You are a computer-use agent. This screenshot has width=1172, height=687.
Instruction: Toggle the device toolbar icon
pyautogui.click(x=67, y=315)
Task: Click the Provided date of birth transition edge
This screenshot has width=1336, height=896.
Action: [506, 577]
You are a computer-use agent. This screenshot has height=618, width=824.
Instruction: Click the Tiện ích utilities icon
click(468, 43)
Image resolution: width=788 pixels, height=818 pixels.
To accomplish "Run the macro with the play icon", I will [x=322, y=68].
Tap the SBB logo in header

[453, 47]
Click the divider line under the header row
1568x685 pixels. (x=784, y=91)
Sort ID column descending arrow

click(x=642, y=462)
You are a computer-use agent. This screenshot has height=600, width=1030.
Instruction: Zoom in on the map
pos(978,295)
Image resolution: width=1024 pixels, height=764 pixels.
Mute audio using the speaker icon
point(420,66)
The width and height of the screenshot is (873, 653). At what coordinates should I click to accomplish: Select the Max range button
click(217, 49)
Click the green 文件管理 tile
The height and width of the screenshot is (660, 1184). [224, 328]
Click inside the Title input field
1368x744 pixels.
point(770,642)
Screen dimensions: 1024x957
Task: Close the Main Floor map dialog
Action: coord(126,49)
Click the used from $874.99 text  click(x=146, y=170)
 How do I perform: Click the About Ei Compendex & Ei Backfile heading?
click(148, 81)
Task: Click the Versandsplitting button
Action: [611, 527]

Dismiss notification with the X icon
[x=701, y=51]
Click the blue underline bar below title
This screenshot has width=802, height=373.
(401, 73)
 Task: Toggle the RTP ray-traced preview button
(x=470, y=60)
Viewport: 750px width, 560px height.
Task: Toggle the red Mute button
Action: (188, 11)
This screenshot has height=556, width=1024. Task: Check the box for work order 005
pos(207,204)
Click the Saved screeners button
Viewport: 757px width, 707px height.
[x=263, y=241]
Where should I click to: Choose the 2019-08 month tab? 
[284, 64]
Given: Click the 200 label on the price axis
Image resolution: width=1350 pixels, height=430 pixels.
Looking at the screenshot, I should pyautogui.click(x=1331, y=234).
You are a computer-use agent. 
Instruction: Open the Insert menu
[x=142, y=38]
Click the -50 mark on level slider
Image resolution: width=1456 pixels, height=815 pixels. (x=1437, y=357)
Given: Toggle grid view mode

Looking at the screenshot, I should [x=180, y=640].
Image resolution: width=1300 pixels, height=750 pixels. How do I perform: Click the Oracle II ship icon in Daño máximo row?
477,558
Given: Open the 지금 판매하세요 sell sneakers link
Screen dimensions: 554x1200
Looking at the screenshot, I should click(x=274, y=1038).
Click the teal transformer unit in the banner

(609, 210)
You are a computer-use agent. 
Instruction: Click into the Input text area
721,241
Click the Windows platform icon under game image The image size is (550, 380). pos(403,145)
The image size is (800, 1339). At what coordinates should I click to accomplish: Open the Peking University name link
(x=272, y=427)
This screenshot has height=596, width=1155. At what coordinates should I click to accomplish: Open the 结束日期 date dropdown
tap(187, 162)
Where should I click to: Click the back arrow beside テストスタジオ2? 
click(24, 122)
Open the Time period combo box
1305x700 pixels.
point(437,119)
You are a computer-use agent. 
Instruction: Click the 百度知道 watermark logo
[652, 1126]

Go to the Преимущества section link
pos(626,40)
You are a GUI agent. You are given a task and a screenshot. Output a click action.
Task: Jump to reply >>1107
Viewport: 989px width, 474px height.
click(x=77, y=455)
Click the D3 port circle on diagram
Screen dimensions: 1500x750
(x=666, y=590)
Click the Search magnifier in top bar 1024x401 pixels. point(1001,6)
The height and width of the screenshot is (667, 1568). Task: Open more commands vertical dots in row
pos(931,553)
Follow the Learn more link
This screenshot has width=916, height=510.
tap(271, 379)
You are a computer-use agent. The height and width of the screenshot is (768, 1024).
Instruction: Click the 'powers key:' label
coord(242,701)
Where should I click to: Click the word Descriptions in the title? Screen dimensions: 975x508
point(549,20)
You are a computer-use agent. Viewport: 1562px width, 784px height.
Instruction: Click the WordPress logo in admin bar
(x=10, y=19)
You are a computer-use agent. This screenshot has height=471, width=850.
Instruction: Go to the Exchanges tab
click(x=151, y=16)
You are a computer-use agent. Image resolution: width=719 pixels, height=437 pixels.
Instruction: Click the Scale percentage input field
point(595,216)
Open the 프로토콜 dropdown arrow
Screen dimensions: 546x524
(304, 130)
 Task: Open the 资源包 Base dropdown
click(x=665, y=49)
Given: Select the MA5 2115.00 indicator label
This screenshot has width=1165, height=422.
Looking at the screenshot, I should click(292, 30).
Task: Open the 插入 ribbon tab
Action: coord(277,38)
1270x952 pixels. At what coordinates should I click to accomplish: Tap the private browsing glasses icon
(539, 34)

● ● ● ● ● ● ●

### WHAT YOU NEED TO DO
Would you set down every entry again, exactly?

### SOLUTION TO THIS PROBLEM
You are a computer-use agent. This screenshot has width=1172, height=687.
Instruction: Toggle the device toolbar icon
pyautogui.click(x=67, y=315)
Task: Click the Provided date of birth transition edge
This screenshot has width=1336, height=896.
Action: [506, 577]
You are a computer-use agent. This screenshot has height=618, width=824.
Instruction: Click the Tiện ích utilities icon
click(468, 43)
Image resolution: width=788 pixels, height=818 pixels.
To accomplish "Run the macro with the play icon", I will [x=322, y=68].
Tap the SBB logo in header

[453, 47]
Click the divider line under the header row
1568x685 pixels. (x=784, y=91)
Sort ID column descending arrow

click(x=642, y=462)
You are a computer-use agent. This screenshot has height=600, width=1030.
Instruction: Zoom in on the map
pos(978,295)
Image resolution: width=1024 pixels, height=764 pixels.
Mute audio using the speaker icon
point(420,66)
The width and height of the screenshot is (873, 653). At what coordinates should I click to accomplish: Select the Max range button
click(217, 49)
Click the green 文件管理 tile
The height and width of the screenshot is (660, 1184). [224, 328]
Click inside the Title input field
1368x744 pixels.
point(770,642)
Screen dimensions: 1024x957
Task: Close the Main Floor map dialog
Action: coord(126,49)
Click the used from $874.99 text  click(x=146, y=170)
 How do I perform: Click the About Ei Compendex & Ei Backfile heading?
click(148, 81)
Task: Click the Versandsplitting button
Action: [611, 527]

Dismiss notification with the X icon
[x=701, y=51]
Click the blue underline bar below title
This screenshot has width=802, height=373.
(401, 73)
 Task: Toggle the RTP ray-traced preview button
(x=470, y=60)
Viewport: 750px width, 560px height.
Task: Toggle the red Mute button
Action: (188, 11)
This screenshot has height=556, width=1024. Task: Check the box for work order 005
pos(207,204)
Click the Saved screeners button
Viewport: 757px width, 707px height.
[x=263, y=241]
Where should I click to: Choose the 2019-08 month tab? 
[284, 64]
Given: Click the 200 label on the price axis
Image resolution: width=1350 pixels, height=430 pixels.
Looking at the screenshot, I should pyautogui.click(x=1331, y=234).
You are a computer-use agent. 
Instruction: Open the Insert menu
[x=142, y=38]
Click the -50 mark on level slider
Image resolution: width=1456 pixels, height=815 pixels. (x=1437, y=357)
Given: Toggle grid view mode

Looking at the screenshot, I should [x=180, y=640].
Image resolution: width=1300 pixels, height=750 pixels. How do I perform: Click the Oracle II ship icon in Daño máximo row?
477,558
Given: Open the 지금 판매하세요 sell sneakers link
Screen dimensions: 554x1200
Looking at the screenshot, I should click(x=274, y=1038).
Click the teal transformer unit in the banner

(609, 210)
You are a computer-use agent. 
Instruction: Click into the Input text area
721,241
Click the Windows platform icon under game image The image size is (550, 380). pos(403,145)
The image size is (800, 1339). At what coordinates should I click to accomplish: Open the Peking University name link
(x=272, y=427)
This screenshot has height=596, width=1155. At what coordinates should I click to accomplish: Open the 结束日期 date dropdown
tap(187, 162)
Where should I click to: Click the back arrow beside テストスタジオ2? 
click(24, 122)
Open the Time period combo box
1305x700 pixels.
point(437,119)
You are a computer-use agent. 
Instruction: Click the 百度知道 watermark logo
[652, 1126]

Go to the Преимущества section link
pos(626,40)
You are a GUI agent. You are given a task and a screenshot. Output a click action.
Task: Jump to reply >>1107
Viewport: 989px width, 474px height.
click(x=77, y=455)
Click the D3 port circle on diagram
Screen dimensions: 1500x750
(x=666, y=590)
Click the Search magnifier in top bar 1024x401 pixels. point(1001,6)
The height and width of the screenshot is (667, 1568). Task: Open more commands vertical dots in row
pos(931,553)
Follow the Learn more link
This screenshot has width=916, height=510.
tap(271, 379)
You are a computer-use agent. The height and width of the screenshot is (768, 1024).
Instruction: Click the 'powers key:' label
coord(242,701)
Where should I click to: Click the word Descriptions in the title? Screen dimensions: 975x508
point(549,20)
You are a computer-use agent. Viewport: 1562px width, 784px height.
Instruction: Click the WordPress logo in admin bar
(x=10, y=19)
You are a computer-use agent. This screenshot has height=471, width=850.
Instruction: Go to the Exchanges tab
click(x=151, y=16)
You are a computer-use agent. Image resolution: width=719 pixels, height=437 pixels.
Instruction: Click the Scale percentage input field
point(595,216)
Open the 프로토콜 dropdown arrow
Screen dimensions: 546x524
(304, 130)
 Task: Open the 资源包 Base dropdown
click(x=665, y=49)
Given: Select the MA5 2115.00 indicator label
This screenshot has width=1165, height=422.
Looking at the screenshot, I should click(292, 30).
Task: Open the 插入 ribbon tab
Action: coord(277,38)
1270x952 pixels. At what coordinates should I click to accomplish: Tap the private browsing glasses icon
(539, 34)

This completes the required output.